Official references: Unity OpenXR documentation and Khronos OpenXR specification.

FAQ

Should recompute ever reinterpret legacy closes with the newest registry

Only through an explicit migration program that writes new lineage and approvals. Silent reinterpretation breaks audit defensibility.

Do doc-only registry edits require code changes

If documentation changes alter operator-facing semantics tied to automation, treat them as schema-touching until replay proves otherwise.

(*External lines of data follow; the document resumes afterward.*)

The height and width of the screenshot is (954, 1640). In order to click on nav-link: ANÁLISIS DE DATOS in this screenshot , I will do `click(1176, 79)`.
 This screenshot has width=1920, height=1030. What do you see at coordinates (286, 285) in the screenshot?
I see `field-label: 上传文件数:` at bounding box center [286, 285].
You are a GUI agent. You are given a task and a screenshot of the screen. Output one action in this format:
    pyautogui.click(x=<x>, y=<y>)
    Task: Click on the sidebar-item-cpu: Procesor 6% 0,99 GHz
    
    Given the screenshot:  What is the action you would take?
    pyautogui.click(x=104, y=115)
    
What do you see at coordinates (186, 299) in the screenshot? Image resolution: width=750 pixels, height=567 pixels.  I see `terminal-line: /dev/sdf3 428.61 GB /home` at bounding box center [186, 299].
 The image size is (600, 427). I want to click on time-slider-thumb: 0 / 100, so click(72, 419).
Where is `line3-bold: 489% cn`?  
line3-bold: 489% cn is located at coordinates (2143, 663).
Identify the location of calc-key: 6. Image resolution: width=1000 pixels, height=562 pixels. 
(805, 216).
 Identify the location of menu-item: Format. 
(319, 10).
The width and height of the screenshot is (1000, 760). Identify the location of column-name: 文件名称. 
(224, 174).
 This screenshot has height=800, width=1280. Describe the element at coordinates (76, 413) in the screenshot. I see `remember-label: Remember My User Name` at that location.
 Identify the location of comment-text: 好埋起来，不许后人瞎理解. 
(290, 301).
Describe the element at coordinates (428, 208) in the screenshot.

What if we cannot store full registry snapshots per version

Store effect_bundle_hash per release plus retrieval URL or artifact pointer; hashes must resolve reproducibly for compliance reviews.

Escalation criteria

Escalate to platform governance when:

  • batch outputs diverge from signer-facing summaries after routine registry publishes
  • multiple cohorts show unexplained label churn within one release train
  • migration stabilization criteria cannot be met because recompute drift masks real quality signals

Bookmark this fix beside your registry publish checklist and batch worker deployment notes so version skew regressions are caught before promotion gates widen.